All constructs significantly reduced segmental motion relative to intact (P < 0.001). The motion reductions in FE, LB, and axial rotation were 85 ± 15%, 83 ± 18%, and 67 ± 6.8% for the PLIF construct using parallel cages, 79 ± 5.5%, 87 ± 10%, and 66 ± 20% for PLIF using anatomically shaped cages, and 90 ± 6.8%, 87 ± 12%, and 77 ± 22% for TLIF with an anatomically shaped cage. In FE and LB, the reductions in the ROM caused between the 3 constructs were equivalent (P > 0.05).
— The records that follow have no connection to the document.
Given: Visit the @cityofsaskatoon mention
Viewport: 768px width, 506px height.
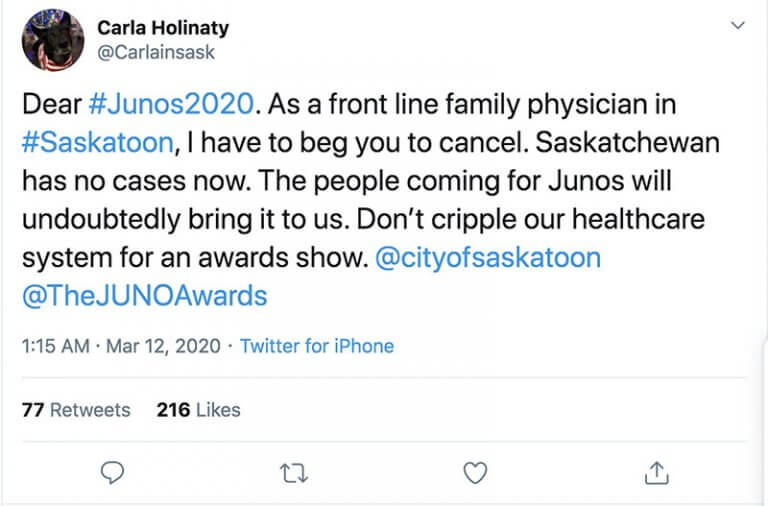Looking at the screenshot, I should 487,257.
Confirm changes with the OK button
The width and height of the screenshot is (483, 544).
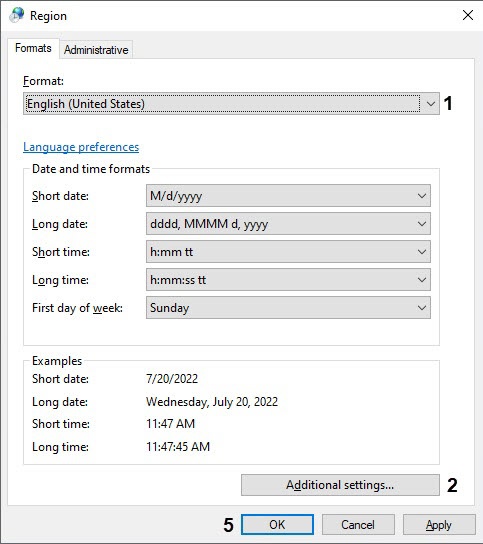click(277, 524)
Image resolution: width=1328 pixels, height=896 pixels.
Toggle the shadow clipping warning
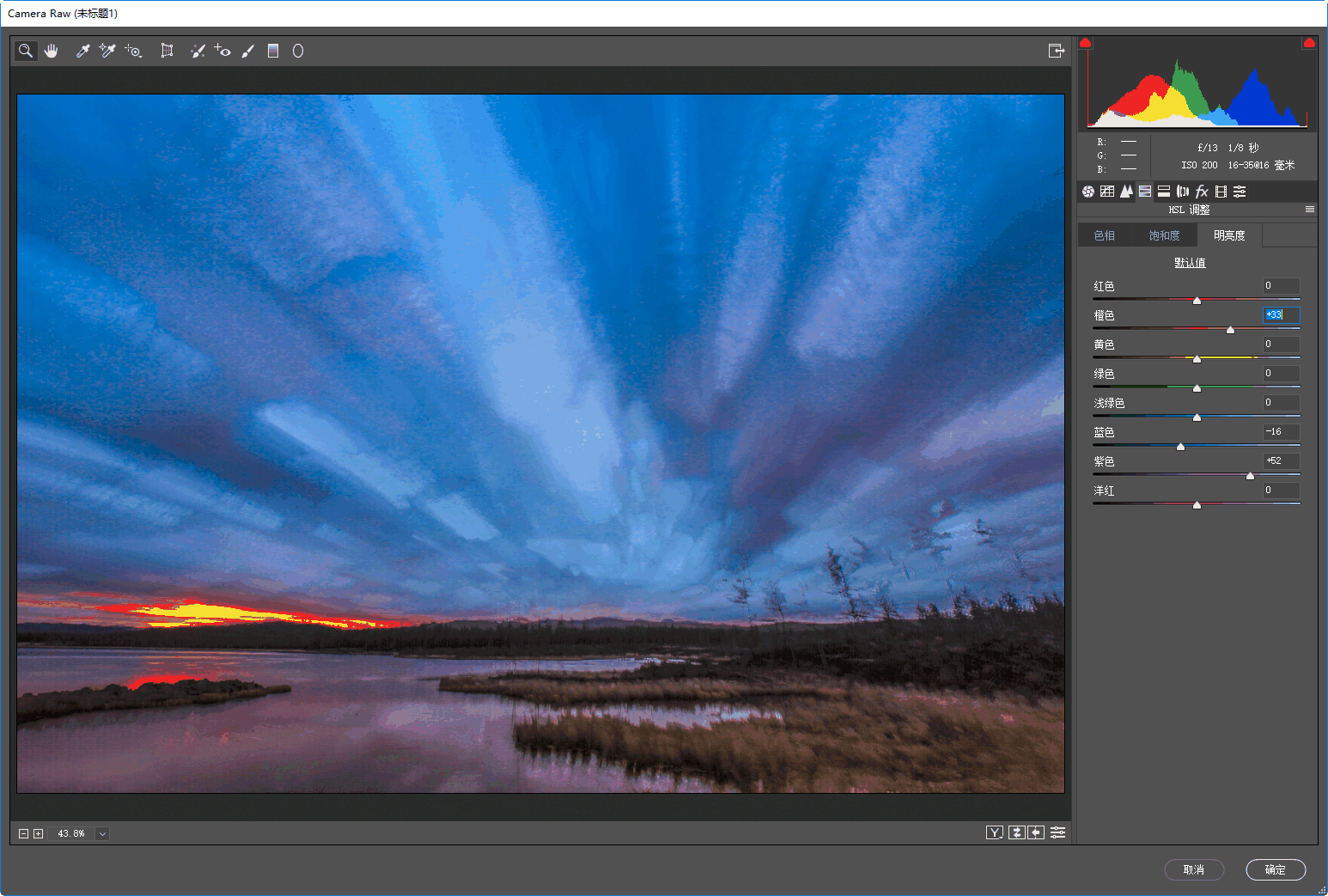[x=1086, y=43]
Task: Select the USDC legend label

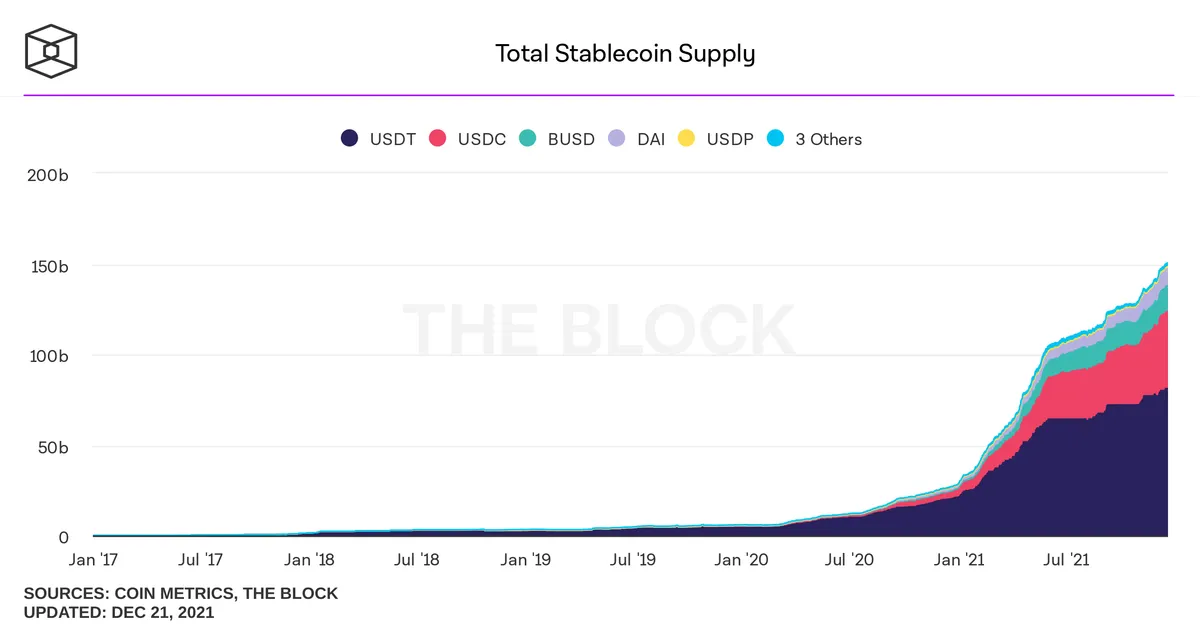Action: click(x=482, y=140)
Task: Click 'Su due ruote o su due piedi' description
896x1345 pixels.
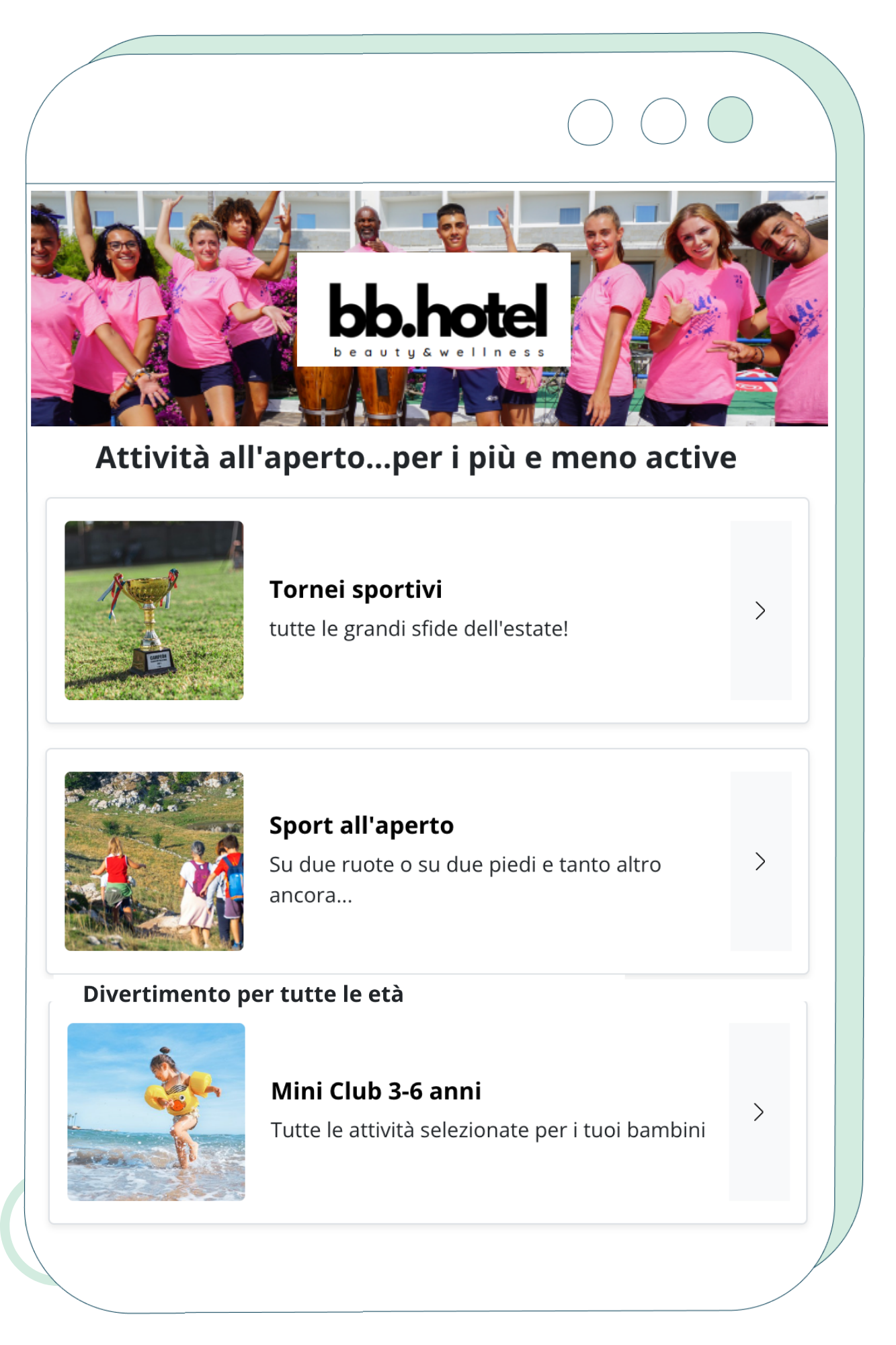Action: (x=465, y=880)
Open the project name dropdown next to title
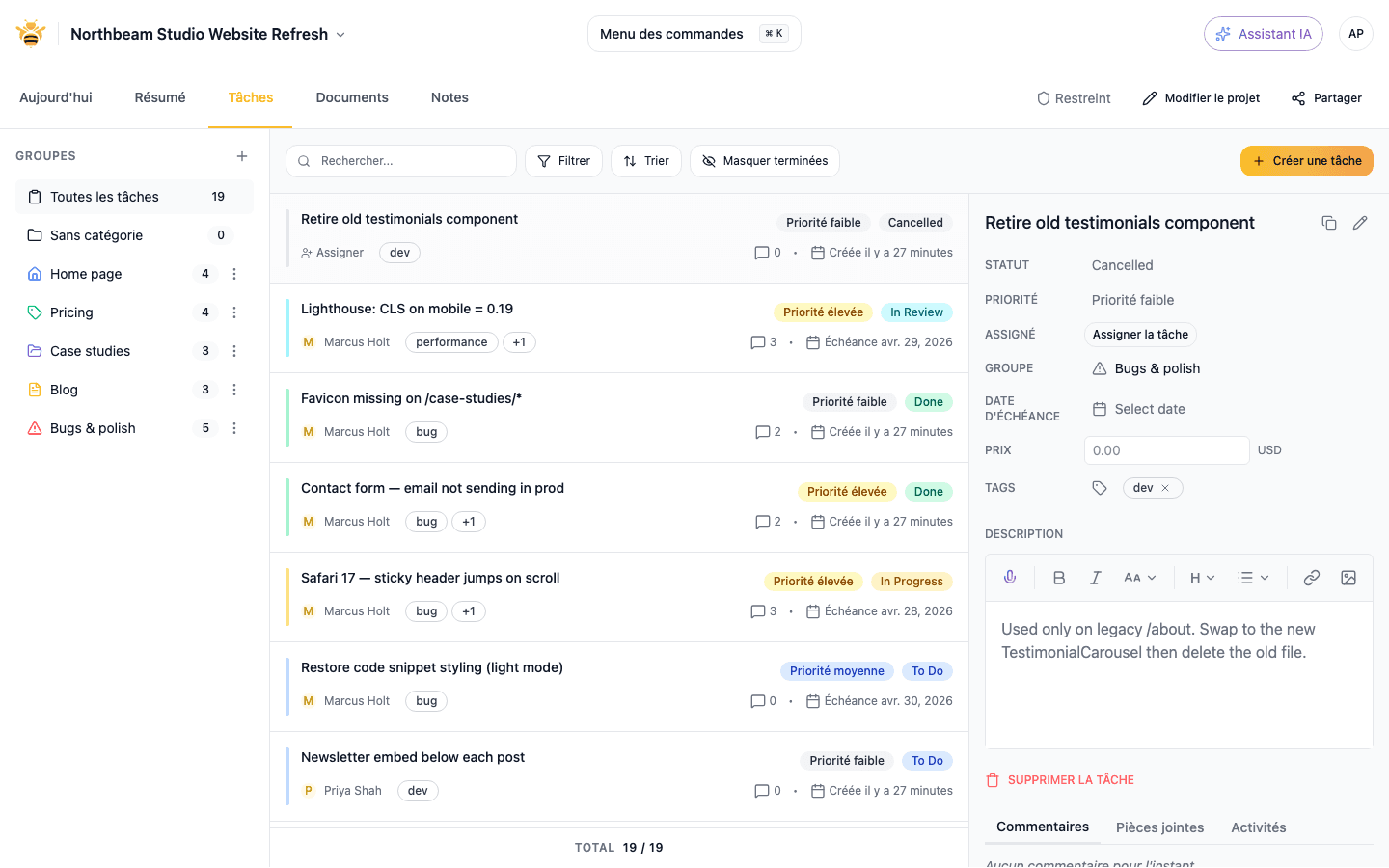Viewport: 1389px width, 868px height. pyautogui.click(x=340, y=33)
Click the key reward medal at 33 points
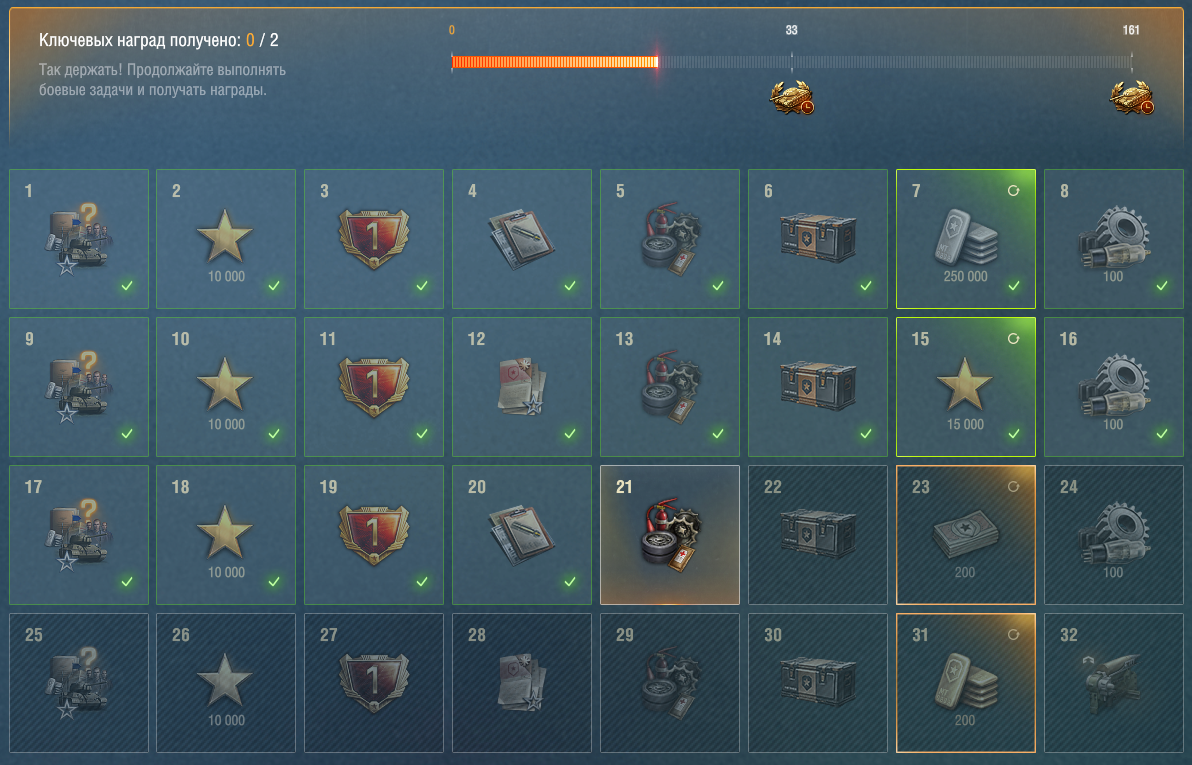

In axial rotation, the TLIF cage provided significantly greater limitation in the ROM compared with the parallel-shaped PLIF cage (P = 0.01).
The parallel-shaped and anatomically shaped I/F cages provided similar stability in a PLIF construct. The greater stability of the TLIF construct was likely due to a more anterior placement of the TLIF cage and preservation of the contralateral facet joint.
腰椎节段的生物力学尸体研究。
比较平行形状和解剖形状的碳纤维椎间融合(I/F)融合器在后路腰椎椎间融合术(PLIF)和经椎间孔腰椎椎间融合术(TLIF)中联合后路椎弓根螺钉内固定时提供的即时稳定性。
关于PLIF和TLIF结构中解剖形状融合器的生物力学数据很少。
对20个腰椎节段进行屈伸(FE)(8 N·m前屈,6 N·m后伸)、侧方弯曲(LB)(±6 N·m)和扭转加载(±5 N·m)测试。每个节段在完整状态下以及在以下3种结构之一中植入椎间融合器后进行测试:PLIF使用2个平行形状或解剖形状的融合器,TLIF使用1个解剖形状的融合器。所有融合器均接受辅助椎弓根螺钉固定。使用方差分析和Bonferroni校正的多重比较,将植入融合器并进行后路固定后的活动范围(ROM)值与完整标本值进行比较。
相对于完整状态,所有结构均显著降低了节段运动(P < 0.001)。使用平行融合器的PLIF结构在FE、LB和轴向旋转中的运动减少分别为85±15%、83±18%和67±6.8%,使用解剖形状融合器的PLIF分别为79±5.5%、87±10%和66±20%,使用解剖形状融合器的TLIF分别为90±6.8%、87±12%和77±22%。在FE和LB中,3种结构之间导致的ROM减少相当(P > 0.05)。在轴向旋转中,与平行形状的PLIF融合器相比,TLIF融合器在ROM方面提供了显著更大的限制(P = 0.01)。
平行形状和解剖形状的I/F融合器在PLIF结构中提供了相似的稳定性。TLIF结构更大的稳定性可能归因于TLIF融合器更靠前的放置以及对侧小关节的保留。